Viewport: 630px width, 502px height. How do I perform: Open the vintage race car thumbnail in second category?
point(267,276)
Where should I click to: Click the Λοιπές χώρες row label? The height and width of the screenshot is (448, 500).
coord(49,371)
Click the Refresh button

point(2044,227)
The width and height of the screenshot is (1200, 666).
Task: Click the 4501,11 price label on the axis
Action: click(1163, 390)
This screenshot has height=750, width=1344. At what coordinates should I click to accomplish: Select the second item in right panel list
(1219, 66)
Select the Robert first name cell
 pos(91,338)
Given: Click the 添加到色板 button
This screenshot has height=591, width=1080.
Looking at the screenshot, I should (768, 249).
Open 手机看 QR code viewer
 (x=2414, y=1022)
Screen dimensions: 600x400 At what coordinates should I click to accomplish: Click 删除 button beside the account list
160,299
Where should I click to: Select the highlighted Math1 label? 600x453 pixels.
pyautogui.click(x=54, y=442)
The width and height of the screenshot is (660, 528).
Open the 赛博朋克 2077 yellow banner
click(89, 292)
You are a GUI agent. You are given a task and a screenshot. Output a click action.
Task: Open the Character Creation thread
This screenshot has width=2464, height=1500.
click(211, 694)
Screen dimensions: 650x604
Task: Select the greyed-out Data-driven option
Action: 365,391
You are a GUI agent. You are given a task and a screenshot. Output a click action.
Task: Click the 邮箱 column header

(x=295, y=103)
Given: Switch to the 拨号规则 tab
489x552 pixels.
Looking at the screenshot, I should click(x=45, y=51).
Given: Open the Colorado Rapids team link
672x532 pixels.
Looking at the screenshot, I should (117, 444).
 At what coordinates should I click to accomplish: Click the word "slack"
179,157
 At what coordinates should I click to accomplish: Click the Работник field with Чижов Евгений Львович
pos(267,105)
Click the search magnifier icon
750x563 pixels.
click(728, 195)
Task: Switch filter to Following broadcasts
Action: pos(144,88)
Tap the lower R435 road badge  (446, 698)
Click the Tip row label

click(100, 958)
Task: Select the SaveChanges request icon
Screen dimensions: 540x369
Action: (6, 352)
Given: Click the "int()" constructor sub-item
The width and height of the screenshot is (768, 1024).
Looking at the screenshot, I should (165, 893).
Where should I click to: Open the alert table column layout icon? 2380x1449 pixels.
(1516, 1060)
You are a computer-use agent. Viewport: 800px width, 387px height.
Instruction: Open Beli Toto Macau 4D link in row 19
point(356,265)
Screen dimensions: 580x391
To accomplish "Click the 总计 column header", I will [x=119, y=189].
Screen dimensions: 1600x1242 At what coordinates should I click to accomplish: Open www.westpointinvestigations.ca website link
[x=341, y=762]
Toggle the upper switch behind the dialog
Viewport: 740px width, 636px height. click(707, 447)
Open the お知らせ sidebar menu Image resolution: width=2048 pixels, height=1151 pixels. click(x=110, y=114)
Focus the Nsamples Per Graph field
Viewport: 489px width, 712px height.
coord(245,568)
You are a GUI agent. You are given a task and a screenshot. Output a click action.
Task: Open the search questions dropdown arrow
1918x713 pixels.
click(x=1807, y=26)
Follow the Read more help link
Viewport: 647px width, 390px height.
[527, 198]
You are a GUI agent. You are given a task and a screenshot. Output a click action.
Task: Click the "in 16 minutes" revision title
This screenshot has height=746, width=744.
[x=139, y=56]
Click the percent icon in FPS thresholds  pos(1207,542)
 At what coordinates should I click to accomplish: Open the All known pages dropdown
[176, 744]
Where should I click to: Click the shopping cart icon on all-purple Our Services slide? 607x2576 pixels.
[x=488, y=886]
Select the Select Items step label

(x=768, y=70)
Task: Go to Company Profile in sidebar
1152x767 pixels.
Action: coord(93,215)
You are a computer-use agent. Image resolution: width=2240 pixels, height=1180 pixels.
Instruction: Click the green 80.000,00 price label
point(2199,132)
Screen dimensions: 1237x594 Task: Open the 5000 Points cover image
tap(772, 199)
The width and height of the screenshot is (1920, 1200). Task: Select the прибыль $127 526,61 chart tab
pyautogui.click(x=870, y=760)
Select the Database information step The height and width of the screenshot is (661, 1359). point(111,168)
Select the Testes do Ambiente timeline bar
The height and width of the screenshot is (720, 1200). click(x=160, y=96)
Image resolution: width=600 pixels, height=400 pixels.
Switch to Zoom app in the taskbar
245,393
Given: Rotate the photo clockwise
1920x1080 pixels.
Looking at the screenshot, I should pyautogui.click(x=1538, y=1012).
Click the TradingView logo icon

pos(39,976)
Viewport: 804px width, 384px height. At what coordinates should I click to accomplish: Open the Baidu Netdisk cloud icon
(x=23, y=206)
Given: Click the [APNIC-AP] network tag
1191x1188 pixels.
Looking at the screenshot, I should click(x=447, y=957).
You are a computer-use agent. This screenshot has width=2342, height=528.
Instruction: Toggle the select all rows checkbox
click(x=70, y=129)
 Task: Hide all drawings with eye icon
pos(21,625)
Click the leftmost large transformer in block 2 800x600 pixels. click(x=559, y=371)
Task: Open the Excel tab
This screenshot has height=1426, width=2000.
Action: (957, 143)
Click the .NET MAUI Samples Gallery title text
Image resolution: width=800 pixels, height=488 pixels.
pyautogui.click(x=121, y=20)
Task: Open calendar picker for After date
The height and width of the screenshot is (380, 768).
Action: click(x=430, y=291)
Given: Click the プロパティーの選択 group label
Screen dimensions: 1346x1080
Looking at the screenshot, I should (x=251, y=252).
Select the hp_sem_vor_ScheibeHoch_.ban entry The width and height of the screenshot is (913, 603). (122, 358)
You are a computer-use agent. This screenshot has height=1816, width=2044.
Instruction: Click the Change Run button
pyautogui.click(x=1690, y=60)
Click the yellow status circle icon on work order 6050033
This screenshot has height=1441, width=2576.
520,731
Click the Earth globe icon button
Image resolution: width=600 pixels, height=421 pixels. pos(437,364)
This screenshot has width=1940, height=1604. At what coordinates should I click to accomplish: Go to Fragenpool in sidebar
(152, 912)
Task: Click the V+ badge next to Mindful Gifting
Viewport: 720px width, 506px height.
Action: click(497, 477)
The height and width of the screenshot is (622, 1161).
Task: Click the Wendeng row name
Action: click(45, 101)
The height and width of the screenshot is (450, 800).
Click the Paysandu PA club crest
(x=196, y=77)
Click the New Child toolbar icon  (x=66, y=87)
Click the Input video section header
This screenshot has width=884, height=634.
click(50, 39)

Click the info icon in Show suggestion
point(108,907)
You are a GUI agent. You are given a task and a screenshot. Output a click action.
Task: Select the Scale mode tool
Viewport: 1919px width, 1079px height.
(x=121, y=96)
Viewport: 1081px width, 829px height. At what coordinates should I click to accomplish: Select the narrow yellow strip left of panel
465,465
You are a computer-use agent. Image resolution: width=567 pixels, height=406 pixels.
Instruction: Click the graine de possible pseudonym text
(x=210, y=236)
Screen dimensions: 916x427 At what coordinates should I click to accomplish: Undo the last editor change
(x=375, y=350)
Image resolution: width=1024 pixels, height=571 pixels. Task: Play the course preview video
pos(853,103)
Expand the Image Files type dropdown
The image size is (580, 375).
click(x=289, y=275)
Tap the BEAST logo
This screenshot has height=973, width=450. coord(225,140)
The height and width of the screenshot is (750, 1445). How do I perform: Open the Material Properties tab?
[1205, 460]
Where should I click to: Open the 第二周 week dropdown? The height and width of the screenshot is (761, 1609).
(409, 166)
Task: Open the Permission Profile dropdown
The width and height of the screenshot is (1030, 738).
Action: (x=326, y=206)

──────

Exercise description: Rewrite all of the data above, replacing every occurrence of "GUI agent" with "screen agent" and leaving everything else unchanged.

Worked answer:
Viewport: 630px width, 502px height. How do I perform: Open the vintage race car thumbnail in second category?
point(267,276)
Where should I click to: Click the Λοιπές χώρες row label? The height and width of the screenshot is (448, 500).
coord(49,371)
Click the Refresh button

point(2044,227)
The width and height of the screenshot is (1200, 666).
Task: Click the 4501,11 price label on the axis
Action: click(1163, 390)
This screenshot has height=750, width=1344. At what coordinates should I click to accomplish: Select the second item in right panel list
(1219, 66)
Select the Robert first name cell
 pos(91,338)
Given: Click the 添加到色板 button
This screenshot has height=591, width=1080.
Looking at the screenshot, I should (768, 249).
Open 手机看 QR code viewer
 (x=2414, y=1022)
Screen dimensions: 600x400 At what coordinates should I click to accomplish: Click 删除 button beside the account list
160,299
Where should I click to: Select the highlighted Math1 label? 600x453 pixels.
pyautogui.click(x=54, y=442)
The width and height of the screenshot is (660, 528).
Open the 赛博朋克 2077 yellow banner
click(89, 292)
You are a screen agent. You are given a task and a screenshot. Output a click action.
Task: Open the Character Creation thread
This screenshot has width=2464, height=1500.
click(211, 694)
Screen dimensions: 650x604
Task: Select the greyed-out Data-driven option
Action: 365,391
You are a screen agent. You are given a task and a screenshot. Output a click action.
Task: Click the 邮箱 column header

(x=295, y=103)
Given: Switch to the 拨号规则 tab
489x552 pixels.
Looking at the screenshot, I should click(x=45, y=51).
Given: Open the Colorado Rapids team link
672x532 pixels.
Looking at the screenshot, I should (117, 444).
 At what coordinates should I click to accomplish: Click the word "slack"
179,157
 At what coordinates should I click to accomplish: Click the Работник field with Чижов Евгений Львович
pos(267,105)
Click the search magnifier icon
750x563 pixels.
click(728, 195)
Task: Switch filter to Following broadcasts
Action: pos(144,88)
Tap the lower R435 road badge  (446, 698)
Click the Tip row label

click(100, 958)
Task: Select the SaveChanges request icon
Screen dimensions: 540x369
Action: (6, 352)
Given: Click the "int()" constructor sub-item
The width and height of the screenshot is (768, 1024).
Looking at the screenshot, I should (165, 893).
Where should I click to: Open the alert table column layout icon? 2380x1449 pixels.
(1516, 1060)
You are a computer-use agent. Viewport: 800px width, 387px height.
Instruction: Open Beli Toto Macau 4D link in row 19
point(356,265)
Screen dimensions: 580x391
To accomplish "Click the 总计 column header", I will [x=119, y=189].
Screen dimensions: 1600x1242 At what coordinates should I click to accomplish: Open www.westpointinvestigations.ca website link
[x=341, y=762]
Toggle the upper switch behind the dialog
Viewport: 740px width, 636px height. click(707, 447)
Open the お知らせ sidebar menu Image resolution: width=2048 pixels, height=1151 pixels. click(x=110, y=114)
Focus the Nsamples Per Graph field
Viewport: 489px width, 712px height.
coord(245,568)
You are a screen agent. You are given a task and a screenshot. Output a click action.
Task: Open the search questions dropdown arrow
1918x713 pixels.
click(x=1807, y=26)
Follow the Read more help link
Viewport: 647px width, 390px height.
[527, 198]
You are a screen agent. You are given a task and a screenshot. Output a click action.
Task: Click the "in 16 minutes" revision title
This screenshot has height=746, width=744.
[x=139, y=56]
Click the percent icon in FPS thresholds  pos(1207,542)
 At what coordinates should I click to accomplish: Open the All known pages dropdown
[176, 744]
Where should I click to: Click the shopping cart icon on all-purple Our Services slide? 607x2576 pixels.
[x=488, y=886]
Select the Select Items step label

(x=768, y=70)
Task: Go to Company Profile in sidebar
1152x767 pixels.
Action: coord(93,215)
You are a computer-use agent. Image resolution: width=2240 pixels, height=1180 pixels.
Instruction: Click the green 80.000,00 price label
point(2199,132)
Screen dimensions: 1237x594 Task: Open the 5000 Points cover image
tap(772, 199)
The width and height of the screenshot is (1920, 1200). Task: Select the прибыль $127 526,61 chart tab
pyautogui.click(x=870, y=760)
Select the Database information step The height and width of the screenshot is (661, 1359). point(111,168)
Select the Testes do Ambiente timeline bar
The height and width of the screenshot is (720, 1200). click(x=160, y=96)
Image resolution: width=600 pixels, height=400 pixels.
Switch to Zoom app in the taskbar
245,393
Given: Rotate the photo clockwise
1920x1080 pixels.
Looking at the screenshot, I should pyautogui.click(x=1538, y=1012).
Click the TradingView logo icon

pos(39,976)
Viewport: 804px width, 384px height. At what coordinates should I click to accomplish: Open the Baidu Netdisk cloud icon
(x=23, y=206)
Given: Click the [APNIC-AP] network tag
1191x1188 pixels.
Looking at the screenshot, I should click(x=447, y=957).
You are a computer-use agent. This screenshot has width=2342, height=528.
Instruction: Toggle the select all rows checkbox
click(x=70, y=129)
 Task: Hide all drawings with eye icon
pos(21,625)
Click the leftmost large transformer in block 2 800x600 pixels. click(x=559, y=371)
Task: Open the Excel tab
This screenshot has height=1426, width=2000.
Action: (957, 143)
Click the .NET MAUI Samples Gallery title text
Image resolution: width=800 pixels, height=488 pixels.
pyautogui.click(x=121, y=20)
Task: Open calendar picker for After date
The height and width of the screenshot is (380, 768).
Action: click(x=430, y=291)
Given: Click the プロパティーの選択 group label
Screen dimensions: 1346x1080
Looking at the screenshot, I should (x=251, y=252).
Select the hp_sem_vor_ScheibeHoch_.ban entry The width and height of the screenshot is (913, 603). (122, 358)
You are a computer-use agent. This screenshot has height=1816, width=2044.
Instruction: Click the Change Run button
pyautogui.click(x=1690, y=60)
Click the yellow status circle icon on work order 6050033
This screenshot has height=1441, width=2576.
520,731
Click the Earth globe icon button
Image resolution: width=600 pixels, height=421 pixels. pos(437,364)
This screenshot has width=1940, height=1604. At what coordinates should I click to accomplish: Go to Fragenpool in sidebar
(152, 912)
Task: Click the V+ badge next to Mindful Gifting
Viewport: 720px width, 506px height.
Action: click(497, 477)
The height and width of the screenshot is (622, 1161).
Task: Click the Wendeng row name
Action: click(45, 101)
The height and width of the screenshot is (450, 800).
Click the Paysandu PA club crest
(x=196, y=77)
Click the New Child toolbar icon  (x=66, y=87)
Click the Input video section header
This screenshot has width=884, height=634.
click(50, 39)

Click the info icon in Show suggestion
point(108,907)
You are a screen agent. You are given a task and a screenshot. Output a click action.
Task: Select the Scale mode tool
Viewport: 1919px width, 1079px height.
(x=121, y=96)
Viewport: 1081px width, 829px height. At what coordinates should I click to accomplish: Select the narrow yellow strip left of panel
465,465
You are a computer-use agent. Image resolution: width=567 pixels, height=406 pixels.
Instruction: Click the graine de possible pseudonym text
(x=210, y=236)
Screen dimensions: 916x427 At what coordinates should I click to accomplish: Undo the last editor change
(x=375, y=350)
Image resolution: width=1024 pixels, height=571 pixels. Task: Play the course preview video
pos(853,103)
Expand the Image Files type dropdown
The image size is (580, 375).
click(x=289, y=275)
Tap the BEAST logo
This screenshot has height=973, width=450. coord(225,140)
The height and width of the screenshot is (750, 1445). How do I perform: Open the Material Properties tab?
[1205, 460]
Where should I click to: Open the 第二周 week dropdown? The height and width of the screenshot is (761, 1609).
(409, 166)
Task: Open the Permission Profile dropdown
The width and height of the screenshot is (1030, 738).
Action: (x=326, y=206)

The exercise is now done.